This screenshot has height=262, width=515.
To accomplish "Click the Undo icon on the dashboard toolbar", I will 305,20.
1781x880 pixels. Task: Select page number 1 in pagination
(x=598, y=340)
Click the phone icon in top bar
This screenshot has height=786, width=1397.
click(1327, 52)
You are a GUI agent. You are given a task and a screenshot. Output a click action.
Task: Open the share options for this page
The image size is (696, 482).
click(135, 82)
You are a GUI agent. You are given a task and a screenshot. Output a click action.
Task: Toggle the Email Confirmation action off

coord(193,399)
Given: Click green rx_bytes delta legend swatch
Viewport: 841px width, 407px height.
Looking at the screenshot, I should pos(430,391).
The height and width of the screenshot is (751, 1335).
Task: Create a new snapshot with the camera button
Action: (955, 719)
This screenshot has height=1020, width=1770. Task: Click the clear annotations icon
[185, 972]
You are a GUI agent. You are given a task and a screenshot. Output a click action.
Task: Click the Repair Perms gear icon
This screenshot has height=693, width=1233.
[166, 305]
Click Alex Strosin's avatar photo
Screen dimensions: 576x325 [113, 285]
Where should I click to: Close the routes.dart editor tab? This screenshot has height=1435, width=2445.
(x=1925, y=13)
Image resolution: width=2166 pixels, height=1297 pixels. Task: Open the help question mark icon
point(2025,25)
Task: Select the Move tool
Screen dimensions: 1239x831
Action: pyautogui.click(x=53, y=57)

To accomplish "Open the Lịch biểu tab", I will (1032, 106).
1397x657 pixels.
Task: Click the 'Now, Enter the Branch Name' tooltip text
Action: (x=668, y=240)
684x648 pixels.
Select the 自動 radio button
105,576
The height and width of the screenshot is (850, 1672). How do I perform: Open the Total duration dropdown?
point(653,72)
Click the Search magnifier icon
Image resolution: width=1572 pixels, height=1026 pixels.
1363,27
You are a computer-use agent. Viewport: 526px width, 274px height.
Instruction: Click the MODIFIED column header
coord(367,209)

★ ★ ★ ★ ★ ★ ★

§ **Activity**
Reproduce every single entry above exactly.

§ **Answer below**
This screenshot has height=262, width=515.
To accomplish "Click the Undo icon on the dashboard toolbar", I will 305,20.
1781x880 pixels. Task: Select page number 1 in pagination
(x=598, y=340)
Click the phone icon in top bar
This screenshot has height=786, width=1397.
click(1327, 52)
You are a GUI agent. You are given a task and a screenshot. Output a click action.
Task: Open the share options for this page
The image size is (696, 482).
click(135, 82)
You are a GUI agent. You are given a task and a screenshot. Output a click action.
Task: Toggle the Email Confirmation action off

coord(193,399)
Given: Click green rx_bytes delta legend swatch
Viewport: 841px width, 407px height.
Looking at the screenshot, I should pos(430,391).
The height and width of the screenshot is (751, 1335).
Task: Create a new snapshot with the camera button
Action: (955, 719)
This screenshot has height=1020, width=1770. Task: Click the clear annotations icon
[185, 972]
You are a GUI agent. You are given a task and a screenshot. Output a click action.
Task: Click the Repair Perms gear icon
This screenshot has height=693, width=1233.
[166, 305]
Click Alex Strosin's avatar photo
Screen dimensions: 576x325 [113, 285]
Where should I click to: Close the routes.dart editor tab? This screenshot has height=1435, width=2445.
(x=1925, y=13)
Image resolution: width=2166 pixels, height=1297 pixels. Task: Open the help question mark icon
point(2025,25)
Task: Select the Move tool
Screen dimensions: 1239x831
Action: pyautogui.click(x=53, y=57)

To accomplish "Open the Lịch biểu tab", I will (1032, 106).
1397x657 pixels.
Task: Click the 'Now, Enter the Branch Name' tooltip text
Action: (x=668, y=240)
684x648 pixels.
Select the 自動 radio button
105,576
The height and width of the screenshot is (850, 1672). How do I perform: Open the Total duration dropdown?
point(653,72)
Click the Search magnifier icon
Image resolution: width=1572 pixels, height=1026 pixels.
1363,27
You are a computer-use agent. Viewport: 526px width, 274px height.
Instruction: Click the MODIFIED column header
coord(367,209)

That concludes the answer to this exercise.